* [Action item] Work out how many lines of this material hold the word "column". Write only that number.

* [Data to examine]

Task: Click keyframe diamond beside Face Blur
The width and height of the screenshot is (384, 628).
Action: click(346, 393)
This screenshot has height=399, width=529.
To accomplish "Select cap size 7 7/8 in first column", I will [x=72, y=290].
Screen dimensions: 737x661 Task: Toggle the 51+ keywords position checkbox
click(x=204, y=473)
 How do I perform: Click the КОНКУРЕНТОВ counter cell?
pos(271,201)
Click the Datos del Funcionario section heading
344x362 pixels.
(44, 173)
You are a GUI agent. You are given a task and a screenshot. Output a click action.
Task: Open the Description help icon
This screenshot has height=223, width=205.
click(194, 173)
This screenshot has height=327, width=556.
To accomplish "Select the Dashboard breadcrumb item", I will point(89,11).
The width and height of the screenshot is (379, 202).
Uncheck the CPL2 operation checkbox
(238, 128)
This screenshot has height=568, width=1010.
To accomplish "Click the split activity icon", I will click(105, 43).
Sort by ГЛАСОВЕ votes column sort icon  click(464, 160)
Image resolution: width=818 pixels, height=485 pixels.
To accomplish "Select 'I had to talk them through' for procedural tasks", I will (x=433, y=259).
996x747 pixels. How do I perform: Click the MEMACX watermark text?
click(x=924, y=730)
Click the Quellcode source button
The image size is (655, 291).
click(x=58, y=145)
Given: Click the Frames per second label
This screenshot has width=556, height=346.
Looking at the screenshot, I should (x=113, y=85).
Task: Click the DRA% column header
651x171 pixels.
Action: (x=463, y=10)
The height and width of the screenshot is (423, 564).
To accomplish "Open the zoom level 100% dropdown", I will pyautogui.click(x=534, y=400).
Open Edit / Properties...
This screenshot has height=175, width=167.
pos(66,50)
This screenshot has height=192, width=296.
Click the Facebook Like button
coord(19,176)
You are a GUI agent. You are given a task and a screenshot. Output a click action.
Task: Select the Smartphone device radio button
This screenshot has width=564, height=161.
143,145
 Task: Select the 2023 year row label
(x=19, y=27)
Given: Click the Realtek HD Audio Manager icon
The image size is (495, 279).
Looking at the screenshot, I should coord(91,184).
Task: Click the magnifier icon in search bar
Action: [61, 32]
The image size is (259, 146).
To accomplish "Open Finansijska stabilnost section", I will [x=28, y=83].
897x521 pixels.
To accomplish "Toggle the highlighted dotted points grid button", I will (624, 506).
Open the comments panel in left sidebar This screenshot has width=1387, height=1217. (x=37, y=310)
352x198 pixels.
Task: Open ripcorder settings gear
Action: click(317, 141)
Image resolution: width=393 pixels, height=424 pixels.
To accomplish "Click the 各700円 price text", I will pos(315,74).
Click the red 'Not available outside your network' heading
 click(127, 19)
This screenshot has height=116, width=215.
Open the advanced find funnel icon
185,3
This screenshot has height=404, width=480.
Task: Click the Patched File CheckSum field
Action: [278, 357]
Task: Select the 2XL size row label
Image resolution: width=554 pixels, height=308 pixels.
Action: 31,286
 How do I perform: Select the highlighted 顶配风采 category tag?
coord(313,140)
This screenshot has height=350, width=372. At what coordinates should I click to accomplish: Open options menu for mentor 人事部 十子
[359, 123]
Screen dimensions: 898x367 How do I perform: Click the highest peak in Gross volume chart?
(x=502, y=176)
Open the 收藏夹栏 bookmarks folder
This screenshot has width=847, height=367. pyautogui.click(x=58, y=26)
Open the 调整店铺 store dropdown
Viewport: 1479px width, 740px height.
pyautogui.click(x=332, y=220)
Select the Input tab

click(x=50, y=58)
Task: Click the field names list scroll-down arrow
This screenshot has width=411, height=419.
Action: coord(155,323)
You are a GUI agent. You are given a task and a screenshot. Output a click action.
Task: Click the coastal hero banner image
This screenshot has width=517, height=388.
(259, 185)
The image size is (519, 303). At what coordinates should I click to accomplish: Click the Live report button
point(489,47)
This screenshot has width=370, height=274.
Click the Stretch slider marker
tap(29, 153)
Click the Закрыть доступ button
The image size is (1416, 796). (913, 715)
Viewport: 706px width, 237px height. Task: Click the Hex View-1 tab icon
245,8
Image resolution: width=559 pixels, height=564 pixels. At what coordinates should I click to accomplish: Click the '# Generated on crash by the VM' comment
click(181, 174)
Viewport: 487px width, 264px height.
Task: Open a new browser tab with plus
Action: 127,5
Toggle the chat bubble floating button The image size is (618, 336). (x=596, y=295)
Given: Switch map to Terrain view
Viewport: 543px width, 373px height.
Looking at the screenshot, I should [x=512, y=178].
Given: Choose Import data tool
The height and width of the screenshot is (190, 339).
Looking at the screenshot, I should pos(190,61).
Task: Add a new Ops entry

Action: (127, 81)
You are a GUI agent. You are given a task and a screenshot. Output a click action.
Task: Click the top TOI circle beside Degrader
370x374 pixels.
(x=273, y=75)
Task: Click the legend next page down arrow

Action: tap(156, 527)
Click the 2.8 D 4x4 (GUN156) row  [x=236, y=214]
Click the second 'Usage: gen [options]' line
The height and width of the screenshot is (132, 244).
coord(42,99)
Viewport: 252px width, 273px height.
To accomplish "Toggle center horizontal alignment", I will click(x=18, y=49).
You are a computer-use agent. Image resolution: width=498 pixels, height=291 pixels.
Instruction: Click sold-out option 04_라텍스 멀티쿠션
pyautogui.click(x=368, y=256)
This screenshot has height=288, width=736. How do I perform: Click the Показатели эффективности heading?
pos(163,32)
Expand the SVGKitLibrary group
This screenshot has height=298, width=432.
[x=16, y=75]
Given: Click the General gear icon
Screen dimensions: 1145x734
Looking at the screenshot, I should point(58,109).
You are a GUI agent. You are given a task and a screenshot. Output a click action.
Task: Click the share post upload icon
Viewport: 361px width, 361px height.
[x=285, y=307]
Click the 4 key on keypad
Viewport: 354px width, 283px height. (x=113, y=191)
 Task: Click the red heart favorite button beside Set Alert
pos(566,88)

* [Reply] 3